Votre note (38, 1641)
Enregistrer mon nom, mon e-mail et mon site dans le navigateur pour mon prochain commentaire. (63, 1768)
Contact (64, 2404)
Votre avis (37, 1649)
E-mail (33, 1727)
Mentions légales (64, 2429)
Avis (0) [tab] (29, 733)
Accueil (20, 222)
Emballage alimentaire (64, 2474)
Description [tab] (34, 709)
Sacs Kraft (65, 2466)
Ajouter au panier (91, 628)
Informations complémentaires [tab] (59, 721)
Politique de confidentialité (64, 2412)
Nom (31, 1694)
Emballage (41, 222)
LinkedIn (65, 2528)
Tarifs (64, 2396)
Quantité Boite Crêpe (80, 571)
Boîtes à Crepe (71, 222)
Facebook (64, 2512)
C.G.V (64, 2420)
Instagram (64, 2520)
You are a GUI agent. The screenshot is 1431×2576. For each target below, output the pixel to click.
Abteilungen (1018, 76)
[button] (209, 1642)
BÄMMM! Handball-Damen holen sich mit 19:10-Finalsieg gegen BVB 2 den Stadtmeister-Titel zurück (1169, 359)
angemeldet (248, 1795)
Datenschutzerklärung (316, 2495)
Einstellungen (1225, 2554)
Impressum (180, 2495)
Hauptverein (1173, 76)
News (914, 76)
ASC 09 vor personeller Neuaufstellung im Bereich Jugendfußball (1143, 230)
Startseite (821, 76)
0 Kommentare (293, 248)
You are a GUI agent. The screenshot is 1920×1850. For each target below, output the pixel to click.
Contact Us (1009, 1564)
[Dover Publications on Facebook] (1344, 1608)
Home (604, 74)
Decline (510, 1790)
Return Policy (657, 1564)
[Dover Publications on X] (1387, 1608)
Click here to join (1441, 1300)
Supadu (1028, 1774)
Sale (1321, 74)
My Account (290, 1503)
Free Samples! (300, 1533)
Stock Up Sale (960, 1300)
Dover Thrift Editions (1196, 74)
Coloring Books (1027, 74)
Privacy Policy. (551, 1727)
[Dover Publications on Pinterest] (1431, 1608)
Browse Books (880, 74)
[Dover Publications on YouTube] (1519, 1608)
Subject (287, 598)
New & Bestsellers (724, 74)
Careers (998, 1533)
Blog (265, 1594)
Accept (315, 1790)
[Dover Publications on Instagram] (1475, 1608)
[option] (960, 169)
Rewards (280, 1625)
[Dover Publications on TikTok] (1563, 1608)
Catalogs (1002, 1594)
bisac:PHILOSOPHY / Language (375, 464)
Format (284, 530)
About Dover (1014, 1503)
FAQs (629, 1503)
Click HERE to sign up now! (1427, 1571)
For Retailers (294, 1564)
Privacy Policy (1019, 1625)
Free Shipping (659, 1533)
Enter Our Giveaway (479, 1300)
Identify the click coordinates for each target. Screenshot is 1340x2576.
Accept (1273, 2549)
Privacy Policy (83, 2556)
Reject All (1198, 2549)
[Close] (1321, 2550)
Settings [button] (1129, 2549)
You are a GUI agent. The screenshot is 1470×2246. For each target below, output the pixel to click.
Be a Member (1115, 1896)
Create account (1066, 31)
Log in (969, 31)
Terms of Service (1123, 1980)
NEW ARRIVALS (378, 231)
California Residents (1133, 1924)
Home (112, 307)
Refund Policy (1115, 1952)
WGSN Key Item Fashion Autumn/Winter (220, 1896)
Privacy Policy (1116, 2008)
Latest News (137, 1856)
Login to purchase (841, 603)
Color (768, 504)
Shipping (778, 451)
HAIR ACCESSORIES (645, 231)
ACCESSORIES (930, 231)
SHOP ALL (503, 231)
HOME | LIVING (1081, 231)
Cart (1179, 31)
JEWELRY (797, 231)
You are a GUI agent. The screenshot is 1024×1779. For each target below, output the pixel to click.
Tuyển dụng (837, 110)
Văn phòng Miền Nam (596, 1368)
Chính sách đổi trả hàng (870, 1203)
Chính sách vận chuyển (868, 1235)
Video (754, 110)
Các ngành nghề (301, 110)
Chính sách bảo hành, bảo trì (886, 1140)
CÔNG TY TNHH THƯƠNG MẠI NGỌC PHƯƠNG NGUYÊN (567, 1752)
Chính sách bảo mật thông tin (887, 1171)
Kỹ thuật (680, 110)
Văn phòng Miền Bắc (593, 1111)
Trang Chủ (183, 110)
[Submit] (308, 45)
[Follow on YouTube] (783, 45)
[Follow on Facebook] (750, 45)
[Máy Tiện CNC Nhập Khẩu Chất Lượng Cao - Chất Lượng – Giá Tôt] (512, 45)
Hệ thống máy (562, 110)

==================================================

TASK: Using the data above, extract exactly the lines from the one that holds "[Dover Publications on Facebook] (1344, 1608)" to the one that holds "Privacy Policy (83, 2556)", both ends included, and no others.

OUTPUT OF THE EXERCISE:
[Dover Publications on Facebook] (1344, 1608)
Home (604, 74)
Decline (510, 1790)
Return Policy (657, 1564)
[Dover Publications on X] (1387, 1608)
Click here to join (1441, 1300)
Supadu (1028, 1774)
Sale (1321, 74)
My Account (290, 1503)
Free Samples! (300, 1533)
Stock Up Sale (960, 1300)
Dover Thrift Editions (1196, 74)
Coloring Books (1027, 74)
Privacy Policy. (551, 1727)
[Dover Publications on Pinterest] (1431, 1608)
Browse Books (880, 74)
[Dover Publications on YouTube] (1519, 1608)
Subject (287, 598)
New & Bestsellers (724, 74)
Careers (998, 1533)
Blog (265, 1594)
Accept (315, 1790)
[Dover Publications on Instagram] (1475, 1608)
[option] (960, 169)
Rewards (280, 1625)
[Dover Publications on TikTok] (1563, 1608)
Catalogs (1002, 1594)
bisac:PHILOSOPHY / Language (375, 464)
Format (284, 530)
About Dover (1014, 1503)
FAQs (629, 1503)
Click HERE to sign up now! (1427, 1571)
For Retailers (294, 1564)
Privacy Policy (1019, 1625)
Free Shipping (659, 1533)
Enter Our Giveaway (479, 1300)
Identify the click coordinates for each target. Screenshot is 1340x2576.
Accept (1273, 2549)
Privacy Policy (83, 2556)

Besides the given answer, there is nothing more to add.